:: Instructions for the task ::
Write out, word for word, the part of the entries that opens with the line containing "This screenshot has height=1022, width=1920. Identify" and closes with the line containing "The image size is (1366, 730).". Include both of those lines.

:: Stored data ::
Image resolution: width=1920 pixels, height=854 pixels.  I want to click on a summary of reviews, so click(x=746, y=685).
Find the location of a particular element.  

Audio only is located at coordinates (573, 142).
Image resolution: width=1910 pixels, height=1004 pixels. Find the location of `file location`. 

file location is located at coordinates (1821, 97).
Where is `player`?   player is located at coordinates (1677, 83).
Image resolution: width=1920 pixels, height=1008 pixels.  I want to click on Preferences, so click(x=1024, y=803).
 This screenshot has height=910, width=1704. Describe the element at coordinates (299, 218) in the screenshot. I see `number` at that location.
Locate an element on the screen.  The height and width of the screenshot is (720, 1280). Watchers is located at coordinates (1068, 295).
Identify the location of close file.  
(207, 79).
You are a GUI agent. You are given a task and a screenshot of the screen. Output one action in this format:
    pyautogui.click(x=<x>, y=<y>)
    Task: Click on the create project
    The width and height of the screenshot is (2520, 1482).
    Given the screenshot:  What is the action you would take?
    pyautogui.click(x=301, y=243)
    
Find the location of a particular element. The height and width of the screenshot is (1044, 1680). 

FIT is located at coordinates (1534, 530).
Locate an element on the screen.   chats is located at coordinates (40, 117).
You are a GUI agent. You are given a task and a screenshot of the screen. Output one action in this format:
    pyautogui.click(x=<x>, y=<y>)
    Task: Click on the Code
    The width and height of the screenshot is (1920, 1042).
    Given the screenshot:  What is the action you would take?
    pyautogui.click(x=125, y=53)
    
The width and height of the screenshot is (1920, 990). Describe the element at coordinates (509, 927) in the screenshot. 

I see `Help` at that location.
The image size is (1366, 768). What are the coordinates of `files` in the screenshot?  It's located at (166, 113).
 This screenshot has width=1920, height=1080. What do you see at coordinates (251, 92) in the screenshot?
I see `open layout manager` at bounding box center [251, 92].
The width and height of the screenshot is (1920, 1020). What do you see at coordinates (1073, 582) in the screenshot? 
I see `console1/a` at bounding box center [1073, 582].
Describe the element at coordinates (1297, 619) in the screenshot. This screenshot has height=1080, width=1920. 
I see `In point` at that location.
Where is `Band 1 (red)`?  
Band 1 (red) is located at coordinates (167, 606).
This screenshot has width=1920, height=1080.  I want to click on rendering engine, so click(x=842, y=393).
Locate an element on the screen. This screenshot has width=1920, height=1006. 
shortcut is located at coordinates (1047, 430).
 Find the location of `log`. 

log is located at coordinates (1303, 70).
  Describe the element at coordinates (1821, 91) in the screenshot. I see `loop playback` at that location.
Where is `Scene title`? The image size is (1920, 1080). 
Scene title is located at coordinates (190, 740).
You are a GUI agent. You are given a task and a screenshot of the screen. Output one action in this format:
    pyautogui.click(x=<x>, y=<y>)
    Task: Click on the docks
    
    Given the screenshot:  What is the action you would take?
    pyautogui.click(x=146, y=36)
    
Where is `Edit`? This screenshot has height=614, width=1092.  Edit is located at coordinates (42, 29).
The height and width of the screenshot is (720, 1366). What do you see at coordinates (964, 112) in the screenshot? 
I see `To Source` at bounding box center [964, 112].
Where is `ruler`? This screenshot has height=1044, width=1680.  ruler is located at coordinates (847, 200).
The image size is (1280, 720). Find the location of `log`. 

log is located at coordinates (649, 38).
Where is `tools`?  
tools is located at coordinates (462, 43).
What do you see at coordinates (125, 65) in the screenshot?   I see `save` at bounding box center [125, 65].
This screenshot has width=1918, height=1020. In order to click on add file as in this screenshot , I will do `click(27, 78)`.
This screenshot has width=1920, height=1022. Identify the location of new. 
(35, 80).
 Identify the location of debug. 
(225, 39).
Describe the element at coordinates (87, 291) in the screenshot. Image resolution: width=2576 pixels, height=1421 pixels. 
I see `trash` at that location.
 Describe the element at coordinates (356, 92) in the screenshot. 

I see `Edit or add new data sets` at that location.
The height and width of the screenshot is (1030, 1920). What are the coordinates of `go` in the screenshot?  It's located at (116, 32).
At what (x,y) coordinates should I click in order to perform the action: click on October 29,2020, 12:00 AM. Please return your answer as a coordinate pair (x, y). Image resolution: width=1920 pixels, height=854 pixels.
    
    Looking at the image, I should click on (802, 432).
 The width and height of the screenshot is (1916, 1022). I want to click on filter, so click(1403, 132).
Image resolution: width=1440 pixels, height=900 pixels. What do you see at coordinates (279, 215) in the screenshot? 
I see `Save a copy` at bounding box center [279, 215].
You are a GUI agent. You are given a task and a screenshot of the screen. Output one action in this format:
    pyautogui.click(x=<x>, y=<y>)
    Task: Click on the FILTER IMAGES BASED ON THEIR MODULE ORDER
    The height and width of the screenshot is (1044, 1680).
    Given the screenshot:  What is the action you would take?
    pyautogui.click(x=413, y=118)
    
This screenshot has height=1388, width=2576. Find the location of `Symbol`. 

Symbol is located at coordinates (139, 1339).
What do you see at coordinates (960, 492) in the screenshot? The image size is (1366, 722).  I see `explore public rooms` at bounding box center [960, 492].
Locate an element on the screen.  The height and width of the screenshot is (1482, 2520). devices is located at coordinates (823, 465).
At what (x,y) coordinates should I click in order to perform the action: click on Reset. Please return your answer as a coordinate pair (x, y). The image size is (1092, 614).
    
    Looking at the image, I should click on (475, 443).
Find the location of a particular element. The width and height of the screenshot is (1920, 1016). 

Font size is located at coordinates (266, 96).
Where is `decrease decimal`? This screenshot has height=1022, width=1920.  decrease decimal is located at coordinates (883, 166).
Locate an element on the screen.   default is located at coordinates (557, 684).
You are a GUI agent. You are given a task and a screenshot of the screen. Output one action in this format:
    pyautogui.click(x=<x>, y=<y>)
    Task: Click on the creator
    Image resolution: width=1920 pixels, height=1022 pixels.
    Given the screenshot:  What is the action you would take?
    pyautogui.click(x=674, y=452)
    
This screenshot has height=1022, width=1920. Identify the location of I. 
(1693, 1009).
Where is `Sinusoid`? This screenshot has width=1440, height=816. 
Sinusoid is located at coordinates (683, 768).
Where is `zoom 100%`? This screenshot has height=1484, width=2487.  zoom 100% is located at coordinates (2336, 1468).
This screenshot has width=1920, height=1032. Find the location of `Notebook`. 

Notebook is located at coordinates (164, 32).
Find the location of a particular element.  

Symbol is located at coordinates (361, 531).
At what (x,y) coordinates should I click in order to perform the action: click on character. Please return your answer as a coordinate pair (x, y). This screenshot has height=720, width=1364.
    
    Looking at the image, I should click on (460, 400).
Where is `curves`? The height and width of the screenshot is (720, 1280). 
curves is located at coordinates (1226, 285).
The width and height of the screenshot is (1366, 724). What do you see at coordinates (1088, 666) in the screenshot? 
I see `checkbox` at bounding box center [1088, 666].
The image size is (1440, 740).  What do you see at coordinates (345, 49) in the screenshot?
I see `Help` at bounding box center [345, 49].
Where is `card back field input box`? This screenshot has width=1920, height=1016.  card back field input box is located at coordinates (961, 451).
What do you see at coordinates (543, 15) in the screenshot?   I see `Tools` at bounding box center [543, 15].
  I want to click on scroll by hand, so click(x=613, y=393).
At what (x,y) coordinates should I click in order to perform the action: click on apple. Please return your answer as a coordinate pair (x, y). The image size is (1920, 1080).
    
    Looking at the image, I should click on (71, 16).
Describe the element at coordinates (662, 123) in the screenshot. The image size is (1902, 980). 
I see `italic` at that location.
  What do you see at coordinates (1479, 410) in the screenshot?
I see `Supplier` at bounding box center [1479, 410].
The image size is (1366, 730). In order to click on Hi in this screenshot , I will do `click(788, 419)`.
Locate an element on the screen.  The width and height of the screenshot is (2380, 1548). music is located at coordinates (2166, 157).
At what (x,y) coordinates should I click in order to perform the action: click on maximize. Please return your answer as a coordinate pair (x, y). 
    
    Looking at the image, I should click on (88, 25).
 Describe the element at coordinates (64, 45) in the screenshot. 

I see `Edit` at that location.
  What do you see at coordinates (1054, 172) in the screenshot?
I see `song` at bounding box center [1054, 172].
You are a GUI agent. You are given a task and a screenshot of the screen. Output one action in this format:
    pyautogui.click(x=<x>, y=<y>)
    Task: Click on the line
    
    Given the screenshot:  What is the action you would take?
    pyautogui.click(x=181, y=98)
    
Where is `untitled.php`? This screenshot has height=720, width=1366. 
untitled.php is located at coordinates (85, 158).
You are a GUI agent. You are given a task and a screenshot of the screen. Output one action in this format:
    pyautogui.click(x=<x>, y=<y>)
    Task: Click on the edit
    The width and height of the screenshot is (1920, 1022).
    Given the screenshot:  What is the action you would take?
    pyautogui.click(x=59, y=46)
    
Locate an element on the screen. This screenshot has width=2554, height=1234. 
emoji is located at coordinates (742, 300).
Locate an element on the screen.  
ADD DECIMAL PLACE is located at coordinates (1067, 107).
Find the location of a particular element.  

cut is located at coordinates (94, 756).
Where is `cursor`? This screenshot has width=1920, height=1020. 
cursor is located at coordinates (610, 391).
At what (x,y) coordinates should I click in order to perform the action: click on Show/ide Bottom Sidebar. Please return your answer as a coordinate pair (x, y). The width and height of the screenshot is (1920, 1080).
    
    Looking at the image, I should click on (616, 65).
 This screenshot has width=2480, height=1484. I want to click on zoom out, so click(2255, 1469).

:: Result of the exercise ::
This screenshot has height=1022, width=1920. Identify the location of I. 
(1693, 1009).
Where is `Sinusoid`? This screenshot has width=1440, height=816. 
Sinusoid is located at coordinates (683, 768).
Where is `zoom 100%`? This screenshot has height=1484, width=2487.  zoom 100% is located at coordinates (2336, 1468).
This screenshot has width=1920, height=1032. Find the location of `Notebook`. 

Notebook is located at coordinates (164, 32).
Find the location of a particular element.  

Symbol is located at coordinates (361, 531).
At what (x,y) coordinates should I click in order to perform the action: click on character. Please return your answer as a coordinate pair (x, y). This screenshot has height=720, width=1364.
    
    Looking at the image, I should click on (460, 400).
Where is `curves`? The height and width of the screenshot is (720, 1280). 
curves is located at coordinates (1226, 285).
The width and height of the screenshot is (1366, 724). What do you see at coordinates (1088, 666) in the screenshot? 
I see `checkbox` at bounding box center [1088, 666].
The image size is (1440, 740).  What do you see at coordinates (345, 49) in the screenshot?
I see `Help` at bounding box center [345, 49].
Where is `card back field input box`? This screenshot has width=1920, height=1016.  card back field input box is located at coordinates (961, 451).
What do you see at coordinates (543, 15) in the screenshot?   I see `Tools` at bounding box center [543, 15].
  I want to click on scroll by hand, so click(x=613, y=393).
At what (x,y) coordinates should I click in order to perform the action: click on apple. Please return your answer as a coordinate pair (x, y). The image size is (1920, 1080).
    
    Looking at the image, I should click on (71, 16).
Describe the element at coordinates (662, 123) in the screenshot. The image size is (1902, 980). 
I see `italic` at that location.
  What do you see at coordinates (1479, 410) in the screenshot?
I see `Supplier` at bounding box center [1479, 410].
The image size is (1366, 730). In order to click on Hi in this screenshot , I will do `click(788, 419)`.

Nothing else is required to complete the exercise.